Who Is Milarepa
Milarepa (c. 1028–1105) is Tibet's most beloved poet-saint and one of the central figures in the Kagyu lineage of Tibetan Buddhism. His life story—transmitted through the classic The Life of Milarepa and The Hundred Thousand Songs of Milarepa—is arguably the most dramatic spiritual biography in the Buddhist canon. Born into a prosperous family that was cheated of its inheritance after his father's death, the young Milarepa turned to black magic at his mother's urging and killed approximately thirty-five people at a wedding feast through sorcery. The weight of this act drove him to seek spiritual redemption, leading him to the great translator and teacher Marpa, who became his guru.

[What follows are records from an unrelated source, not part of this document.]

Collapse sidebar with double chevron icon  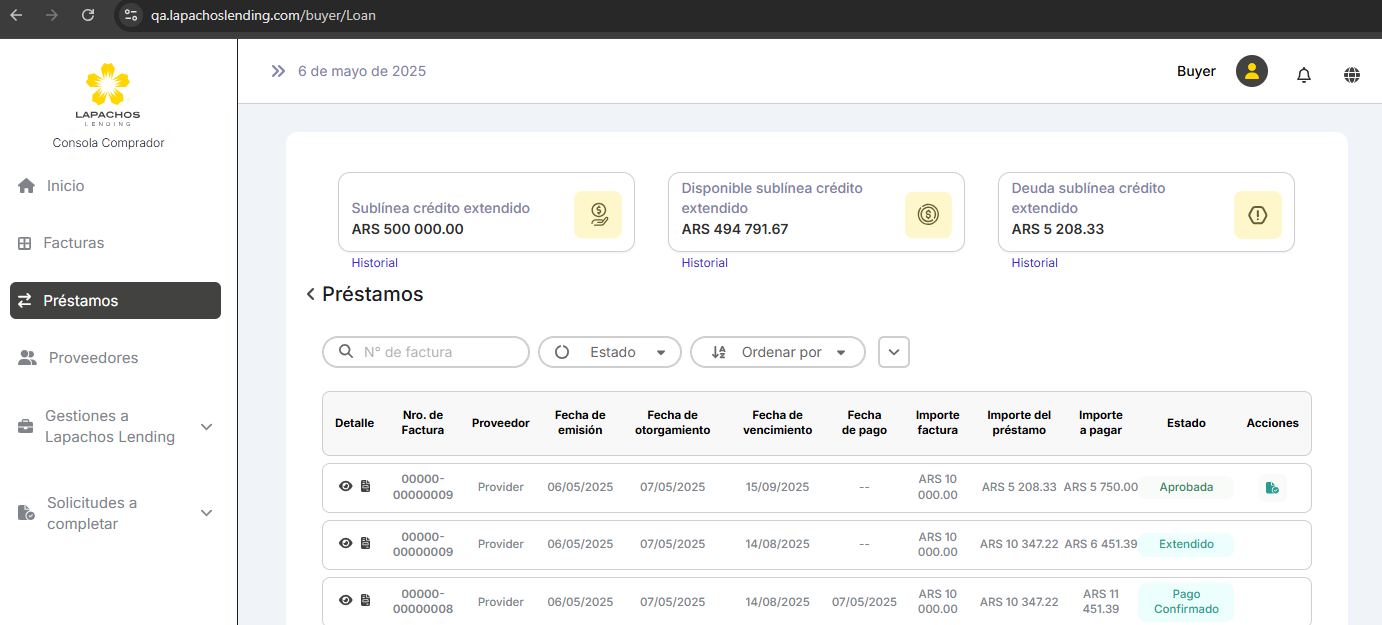(x=278, y=71)
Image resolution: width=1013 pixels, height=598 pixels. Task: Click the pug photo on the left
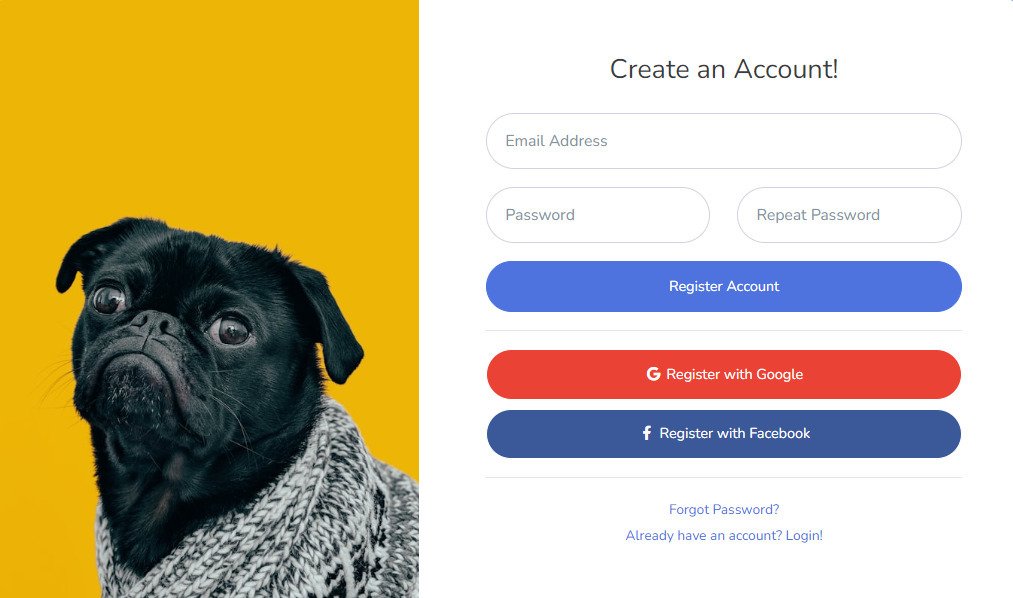209,299
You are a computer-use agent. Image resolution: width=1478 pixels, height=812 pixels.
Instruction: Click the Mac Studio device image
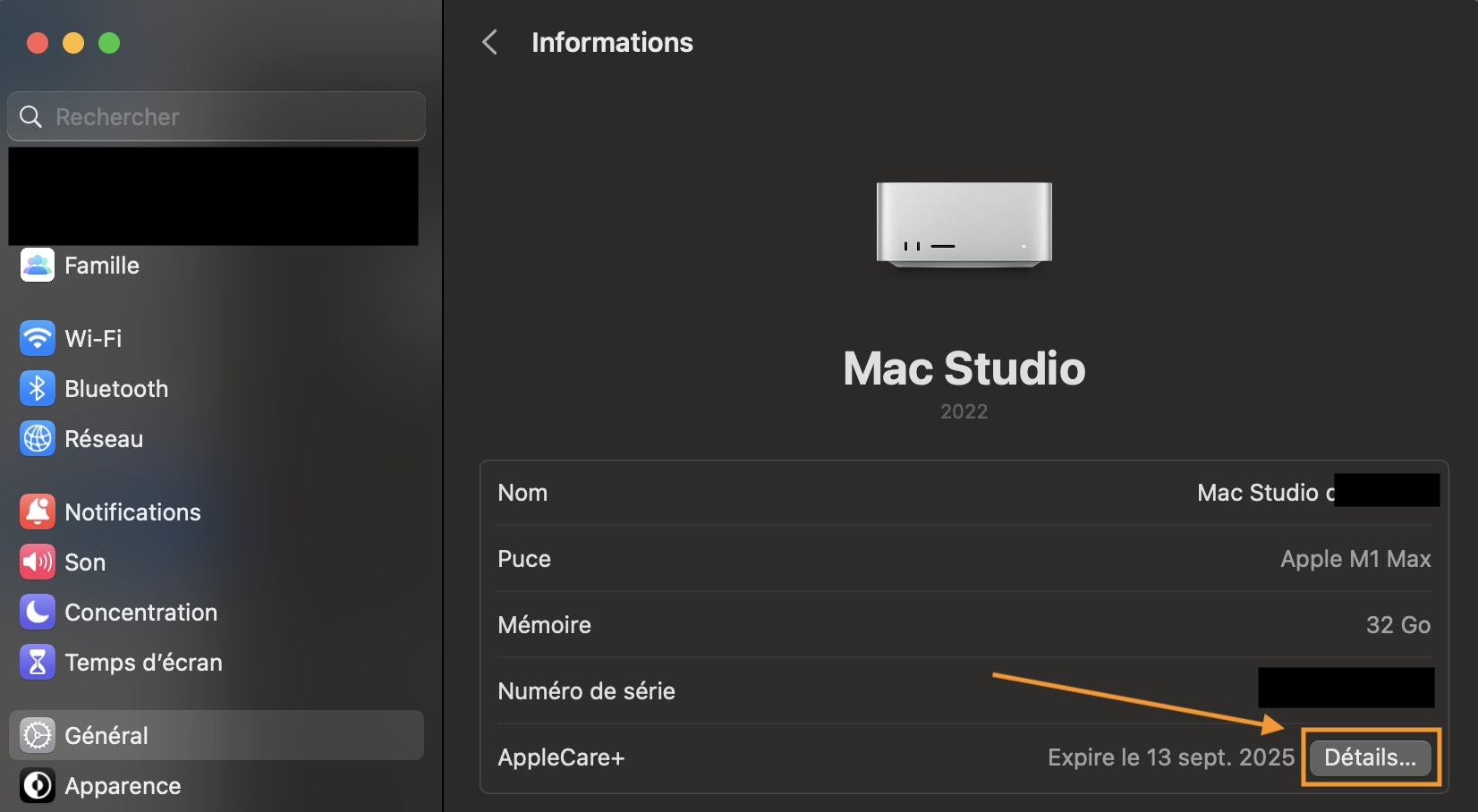tap(964, 224)
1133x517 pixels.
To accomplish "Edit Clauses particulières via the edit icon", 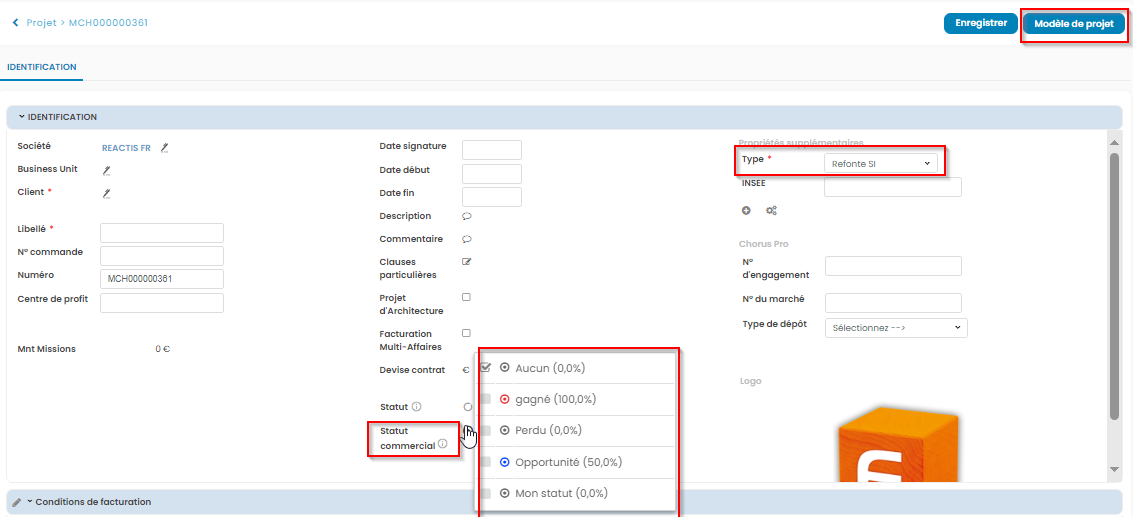I will [466, 262].
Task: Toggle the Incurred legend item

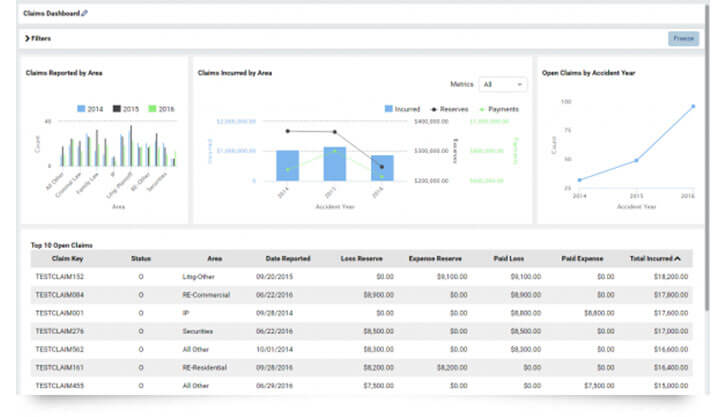Action: click(x=402, y=109)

Marpa's training of Milarepa is legendary for its severity: he subjected his student to years of grueling physical labor—building and tearing down stone towers repeatedly—before granting him any formal instruction. This ordeal, understood within the tradition as the purification of Milarepa's enormous negative karma, eventually broke through his psychological defenses and opened him to genuine realization. After receiving the full transmission of tantric teachings (particularly the practices of tummo, or inner heat, and mahamudra), Milarepa spent decades meditating alone in remote Himalayan caves, wearing only a thin cotton cloth (earning him the epithet "Mila the Cotton-Clad"). He achieved complete enlightenment in a single lifetime—a feat considered extraordinary even within tantric Buddhism—and taught primarily through spontaneous songs and poems that are still studied, chanted, and cherished throughout the Tibetan world. His life demonstrates the Kagyu tradition's core conviction: that no amount of past wrongdoing places awakening beyond reach, provided the practitioner brings sufficient devotion, effort, and willingness to be transformed.
Core Concepts
- Redemption through practice: no karma is beyond transformation
- Milarepa's life is the tradition's primary proof that even the most extreme negative karma—including murder through sorcery—can be purified through genuine practice, devotion to a qualified teacher, and sustained meditative effort. This teaching is central to the Kagyu school's emphasis on the possibility of enlightenment in a single lifetime and offers a radically hopeful anthropology: the human capacity for transformation is unlimited. (Wikipedia)
- The guru-disciple relationship as crucible
- Marpa's brutal training of Milarepa—the repeated building and demolishing of towers, the withholding of teachings, the apparent cruelty that masked profound compassion—illustrates the Kagyu understanding that the guru-disciple relationship is not about comfort but about dismantling the ego's defenses. The hardship is the teaching; the resistance it provokes is precisely what must be worked through.
- Solitary retreat and the body as laboratory
- Milarepa's decades of cave meditation embody the Kagyu emphasis on intensive, solitary practice as the primary vehicle of realization. His mastery of tummo (inner heat)—which allowed him to survive Himalayan winters in a cotton cloth—demonstrates the tradition's understanding that the body itself, properly trained through yogic practice, becomes the instrument of awakening.
- Song as spontaneous teaching
- Milarepa's poems and songs (doha) are not literary compositions but spontaneous expressions of realized experience—arising naturally from meditation and addressed to specific students, spirits, or situations. They embody the Kagyu conviction that authentic realization expresses itself naturally and accessibly, without need for scholastic elaboration.
Essential Writings
- The Life of Milarepa (by Tsangnyon Heruka, trans. Andrew Quintman or Lobsang P. Lhalungpa)
- The classic spiritual biography: from sorcery and mass murder through agonizing purification under Marpa to solitary realization in mountain caves. It reads like a novel and functions as a teaching on the totality of the path—including its darkest starting points.
- Best use: the essential starting point. Read it as story first; the doctrinal content will land naturally through the narrative.
- The Hundred Thousand Songs of Milarepa (trans. Garma C.C. Chang)
- The most comprehensive collection of Milarepa's songs and teaching encounters, presenting him in dialogue with students, demons, dakinis, and fellow yogis across the Himalayan landscape. Each chapter is a self-contained teaching story built around one or more songs.
- Best use: the richest source of Milarepa's actual teachings—dip in by episode rather than reading straight through.
- Drinking the Mountain Stream: Songs of Tibet's Beloved Saint (trans. Lama Kunga Rinpoche and Brian Cutillo)
- A more compact selection of Milarepa's songs with commentary, chosen for their practical meditation instruction. The translations emphasize clarity and accessibility.
- Best use: a meditation companion—shorter and more focused than the Hundred Thousand Songs, ideal for daily contemplative reading.